Thanksgiving Infrastructure Report
Thanksgiving is the biggest day of the year for the endurance community. This year, we had 936 Trots use us to sign up over 1.1 Million participants for trots on Thanksgiving morning on the RunSignup Platform. That is up from 833 trots (up 12%) and 920,761 (up 21%) participants last year. The 1.1 Million participants is like having the Top 48 races in the US (NYC, Chicago, Boston, Peachtree, Bolder Boulder, Broad Street, Richmond Marathon, Bloomsday, Cooper River, etc.) all happen on one day. Note the rain across much of the east coast held numbers back on day before and day of registrations as well as people who showed up at Trots, or else all of these numbers would have been higher.
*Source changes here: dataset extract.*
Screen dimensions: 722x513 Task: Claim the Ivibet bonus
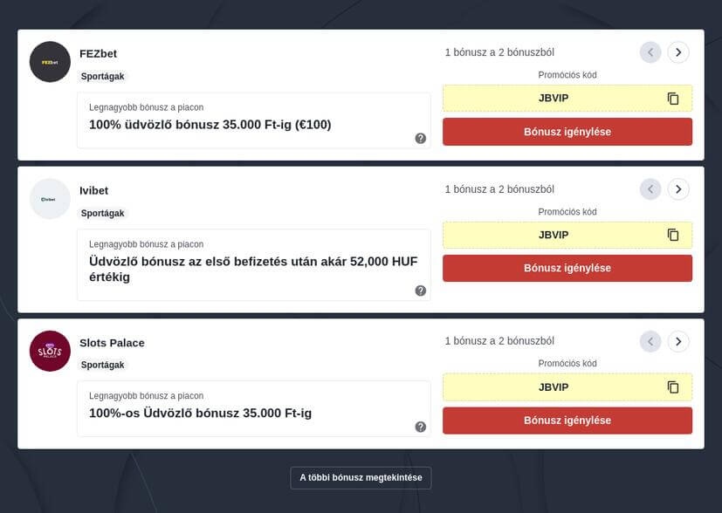[x=567, y=268]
We will drill into more numbers and stats in a separate blog. This blog is a recap of how our infrastructure performed and things we learned from the busiest day on our servers. Short story – we did well.
We understand our customers rely on us for a reliable, fast, secure system. We spend a lot of time and energy and talent behind the scenes to create our system which has only had 6 minutes of downtime since 2015 and allows us to do over 2,000 releases of new features each year. But Thanksgiving let’s us stretch our infrastructure to see how we scale on this busy day. Here are some of the metrics of how the system is used on Thanksgiving Day:
- 45,400 page views per minute peak (750+ per second)
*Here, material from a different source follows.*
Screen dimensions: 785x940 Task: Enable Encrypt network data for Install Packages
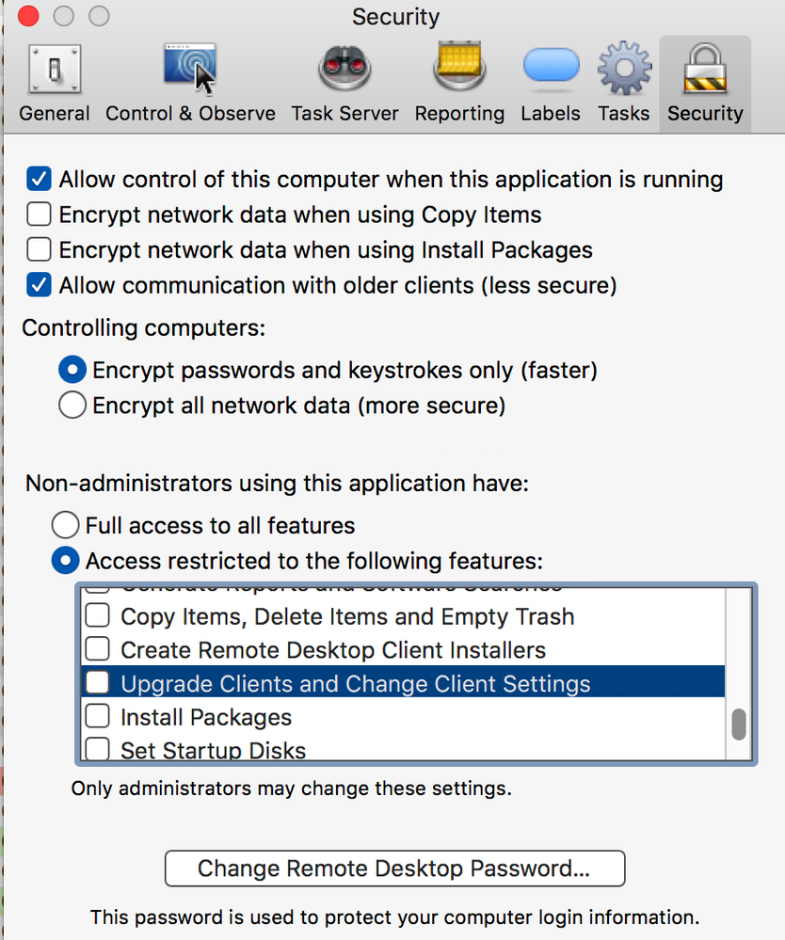click(39, 250)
- 1,109,909 Participants across 936 Trots
- $38,959,135 Total Transaction Volume for Trots
- 730,478 participants checked in with the RaceDay CheckIn App across 502 trots
- 386,294 Finishers timed with RaceDay Scoring across 432 trots
- 550,332 Finish Notifications sent via TXT and Email (over half via TXT)
Website Usage
This graph captures most of the web page views that hit our infrastructure showing the peak rate of near 45,400 requests per minute that peaked at 10:08AM Eastern:
Here is a RealTime view of the traffic on our website on Thanksgiving morning around 10:30 AM Eastern. Each blue dot is a person clicking on a race website, and the blue dots are located where the race is located.
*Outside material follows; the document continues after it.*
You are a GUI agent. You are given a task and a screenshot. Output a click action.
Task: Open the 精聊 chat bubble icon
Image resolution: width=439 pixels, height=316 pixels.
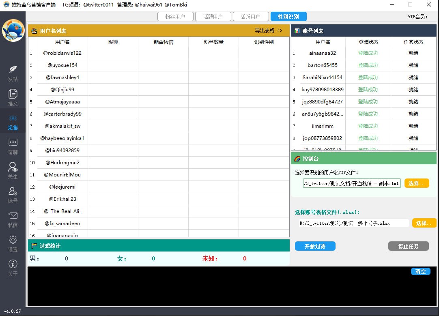click(13, 143)
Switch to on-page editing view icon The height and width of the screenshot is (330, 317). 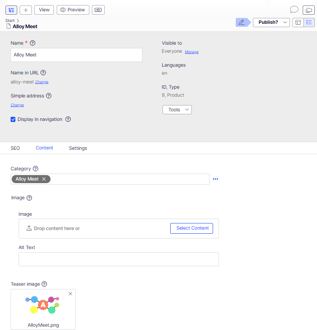(298, 22)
This year we are adding a few stats.
API calls to our system, mostly Get Participants, which is used by our Checkin App as well as scoring software like our own RaceDay Scoring, as well as third parties like RunScore, RMTiming, Agee Timing, etc. It is most active early as timers and volunteers doing checkin pull data from participants signing up (even after the races start!):
Results. Of course one of our most popular features is showing Results. This Peaked at over 21,200 requests per minute (350 per second):
The Results Autocomplete is also fun to look at. This helps make our Results capability easier for people to use.
Website Performance
Overall response time at the server level was excellent (actually 4 milliseconds faster than last year). On the server level we averaged 56 milliseconds (it takes a human about 100 milliseconds to blink) even at those peak loads – fast:
View Race Website. We monitor various types of requests. This one is people viewing a race website page showing an average around 51 milliseconds (0.051 seconds – like blinking 20 times a second):
API – Get Participants. The CheckIn App and RaceDay Scoring and other scoring platforms like RunScore and RMTiming and Agree Timing use our API to communicate with the system as well. This response time was 33 milliseconds:
Viewing Results is one of the busiest functions in the system, peaking at 21,000 result searches per minute. Again, this function performed well even though it is more intensive requiring hits to the database at an average of 75 milliseconds:
Results Autocomplete is a nice feature for people to find their results as well as friends results. It is designed to be super fast – about 21 millisecond (equivalent to the time is takes a human to click a key, so it feels instaneous).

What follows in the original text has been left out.